Task details ▸
Can you duplicate everything from the line containing "Given: Click the" down to the line containing "Looking at the", both included, leaving out the pictures?

— start of Stored data —

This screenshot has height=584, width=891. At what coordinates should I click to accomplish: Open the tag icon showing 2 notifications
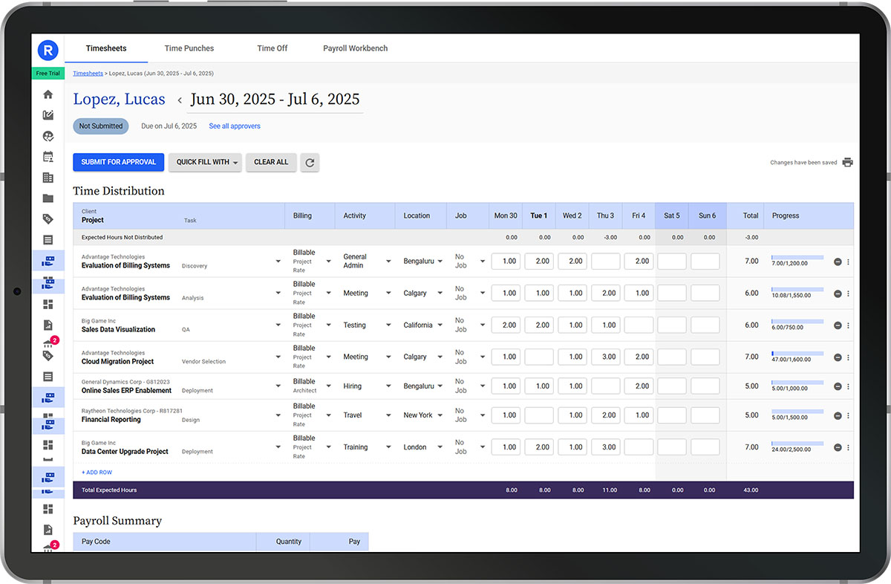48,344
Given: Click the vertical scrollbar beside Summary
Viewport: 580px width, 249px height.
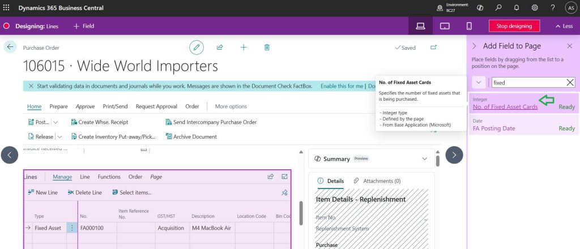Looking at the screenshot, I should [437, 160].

— end of Stored data —
— start of Stored data —

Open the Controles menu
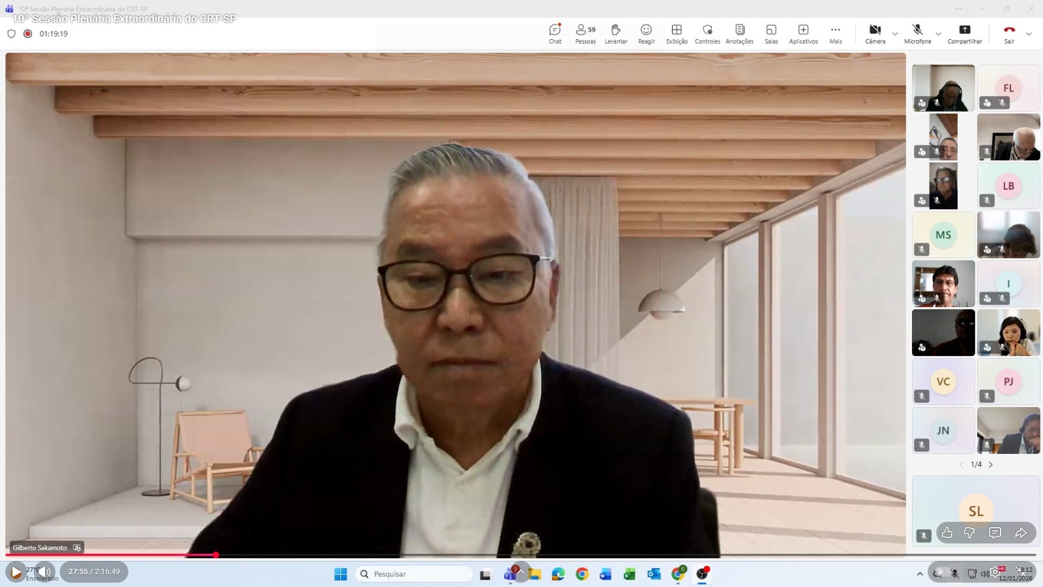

— end of Stored data —

Answer to this exercise ▸
Given: Click the vertical scrollbar beside Summary
Viewport: 580px width, 249px height.
Looking at the screenshot, I should [437, 160].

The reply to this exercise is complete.